I love today’s information superhighway. Thanks to YouTube, I can watch clips of Classic Sesame Street and TV commercials from Saturday morning in the 70’s. I recently listened to an album using Rhapsody Music Service that I hadn’t heard in probably 40 years. Back when I was young I would put a record on and just to sit and listen to. One of the ones was a record of singing nuns harmonizing with an acoustic guitar.
It’s astounding to hear something again after 40 years. The lyrics make a lot more sense now that I hear them right. They make more sense, but they’re not as fun. One of the songs says “Walk in love with the wind on your wing, and cover the earth with the songs you sing”. They sang about wings. I thought they were flying. I pictured these girls flying high over rocky landscapes while singing. They flew so high and far they covered the whole world.
The song began with the lyrics, “It’s a long, long road to freedom”. I didn’t hear the word “freedom”. What I did hear made less sense. It was some kind of made-up name that sounded like it belonged to a city in a fantasy story.
For 40 years I remembered this song and never considered it meant anything other than an epic story of a journey. It was a long quest to find this magical city and you could fly to get there if you sang enough.
That is what my young imagination came up with.
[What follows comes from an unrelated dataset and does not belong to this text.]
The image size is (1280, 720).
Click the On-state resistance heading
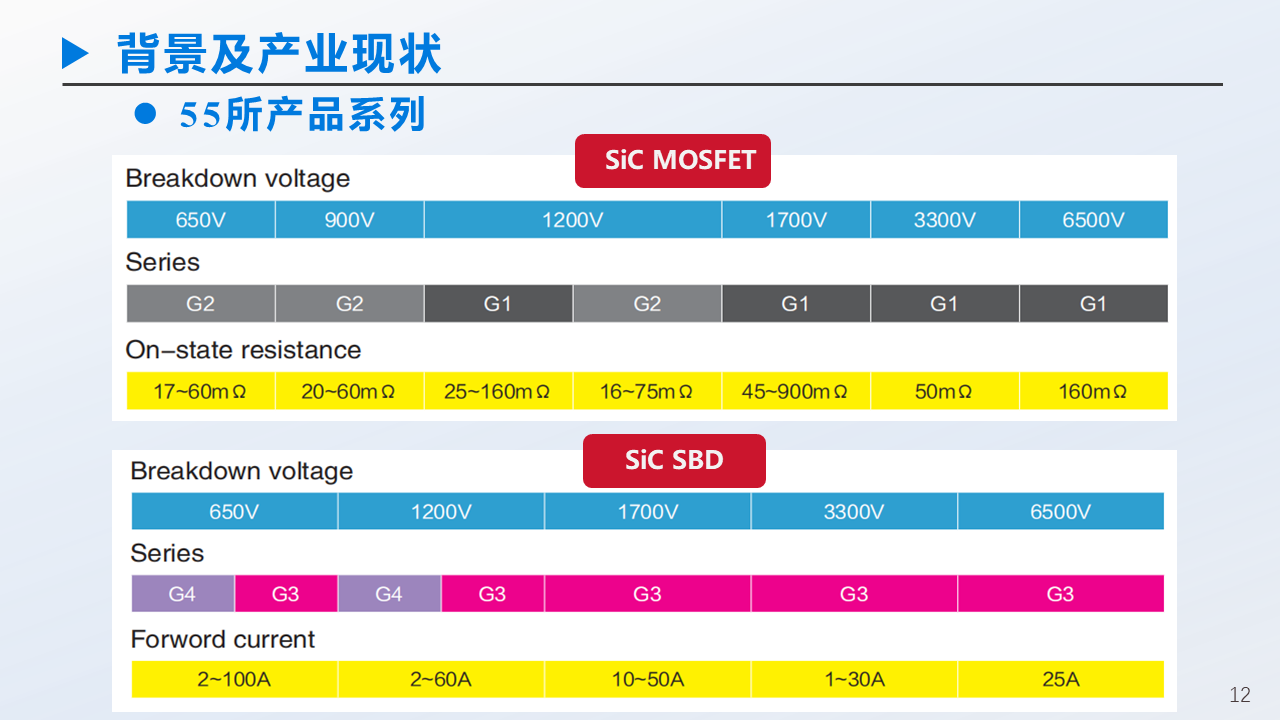click(x=243, y=350)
Who could blame me for liking my imaginary world better than the real one?
I don’t know where I got the image of the landscape you could fly over while singing. Maybe I had the song in my head while on a road trip to Sedona, Arizona. Whatever the elements were, the result was nothing like a bunch of singing nuns singing spiritual songs.
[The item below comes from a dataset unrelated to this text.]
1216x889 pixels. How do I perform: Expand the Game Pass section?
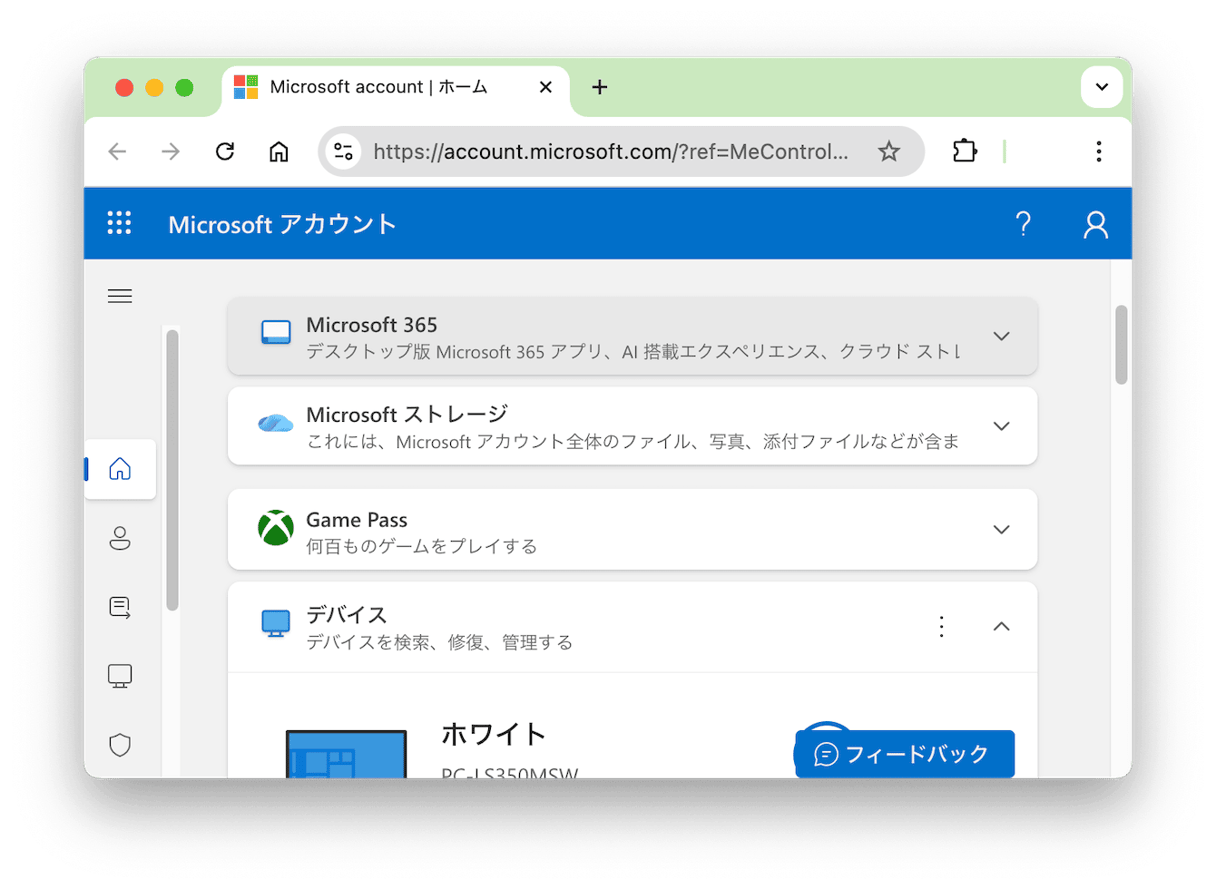pos(1001,529)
Listening to the song recently and learning the correct words brought part of me back to earth. And it also showed me something that I think may be true for a lot of children. The imagination does not always take the path of least resistance. The most reasonable assumption of what the song was about didn’t matter to me. My mind took a different path. How many other kids are presented with a reality that they don’t fully understand or perceive, so they create their own fanciful reality to suit them?
Now that I think about it, I know it’s not just kids who do this. I just described living in denial.
God gives us a creative imagination. Young minds can take off with it. It couldn’t have just been me. Try striking up a conversation with a 5 year-old and see.
One last thing I may have discovered when I heard the song the other day. As I mentioned, the song begins with “It’s a long road…” The idea of a road always intrigued me and 40 years ago that may have been the beginning of that enthrallment. Maybe it was, maybe not.
As I work each morning on my memoir I’m straining to dredge up old memories that may be relevant to the overall story I want to tell. Some of them are not relevant, but still warrant a good looking over. It’s like organizing old photos and putting them in the correct order and seeing the progression of things. Who’d have thought singing nuns would play such a role?